21
16. Aanwezigheids/afwezigheids"-gevoeligheid kalibreren
16.1 Kalibrering uitvoeren
Indien u de bed verlaat (afwezigheid) melding gebruikt, wordt de gevoeligheid om te
bepalen of een persoon in of uit het bed is in de kalibrering-modus aangepast. De
gecontroleerde persoon moet gedurende minstens één (1) minuut in bed zijn en stil liggen
(niet bewegen, praten) totdat het groene lampje met dezelfde snelheid begint te knipperen
als het blauwe lampje. De monitor (bedienunit) moet op een tafel gezet, aan het bed
bevestigd of aan de muur gemonteerd worden. Houd de monitor niet in de hand terwijl u
test. De sensor moet zich op de juiste plaats onder het matras bevinden.
Begin te kalibreren door drie (3) keer op de SW1 schakelaar te drukken (afb. 21) U zult 3
lage en een hoge tonen horen (zoals bupiep, bu-piep, bu-piep). De kalibrering duurt 18
seconden. Als de kalibrering geslaagd is, zal er een bevestigingsgeluid te horen zijn met
dezelfde 3 lage en hoge tonen (bu-piep, bu-piep, bu-piep).
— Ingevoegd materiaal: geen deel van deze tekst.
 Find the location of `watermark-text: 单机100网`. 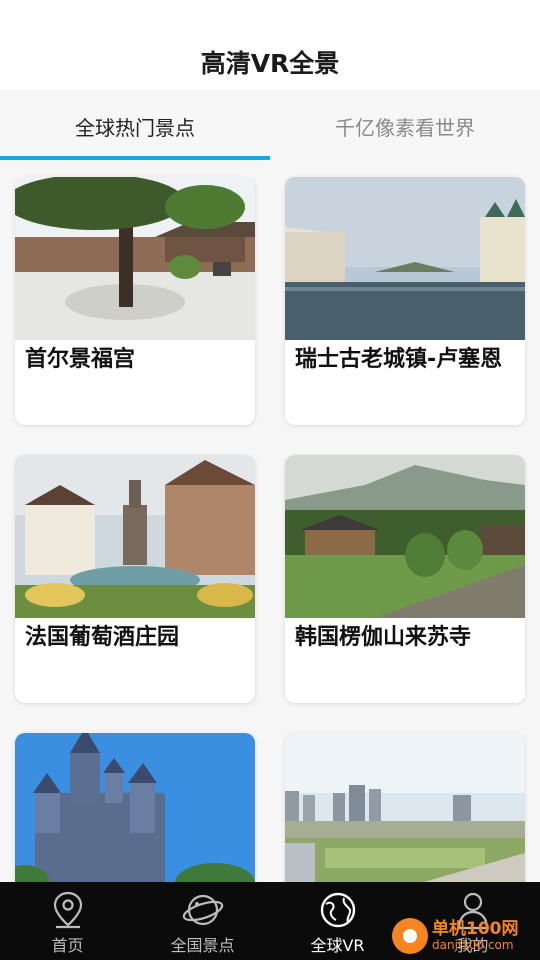

watermark-text: 单机100网 is located at coordinates (476, 929).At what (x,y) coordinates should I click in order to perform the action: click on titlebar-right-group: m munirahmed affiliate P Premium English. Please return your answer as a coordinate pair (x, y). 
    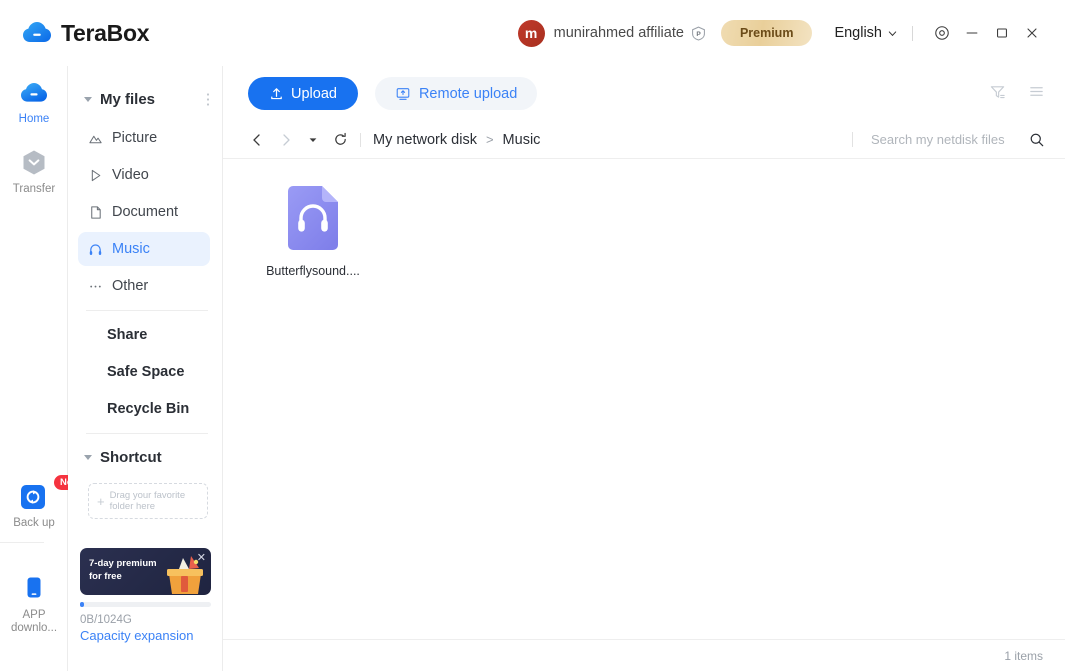
    Looking at the image, I should click on (782, 33).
16.2 Storingsberichten en oplossing ervan
Eén (1) lange piep - Het toestel heeft geen micro-beweging signaal gedetecteerd die
sterk genoeg is en heeft een instellingsgrens bereikt. Het is mogelijk dat het toestel niet
optimaal werkt. Is de sensor correct in bed geplaatst en het toestel was niet in de
storingsmodus (rood lampje knipperde niet)? Indien niet: Corrigeer het probleem en
probeer opnieuw te kalibreren. Indien wel: Pas de draaischakelaar aan (afb. 5) met twee
posities en probeer de automatische instelling opnieuw.
Twee (2) lange pieps - Het toestel heeft een te sterk signaal gedetecteerd en heeft een
instellingsgrens bereikt. Het is mogelijk dat het toestel niet optimaal werkt. Lag de persoon
stil tijdens de kalibreringsperiode? Probeer nog een keer te kalibreren en kijk of het de
tweede keer goed gaat. Indien de tweede keer hetzelfde storingsgeluid te horen is, stel
dan de draaischakelaar (afb. 5) 2 posities omlaag en doe de kalibrering nog een keer.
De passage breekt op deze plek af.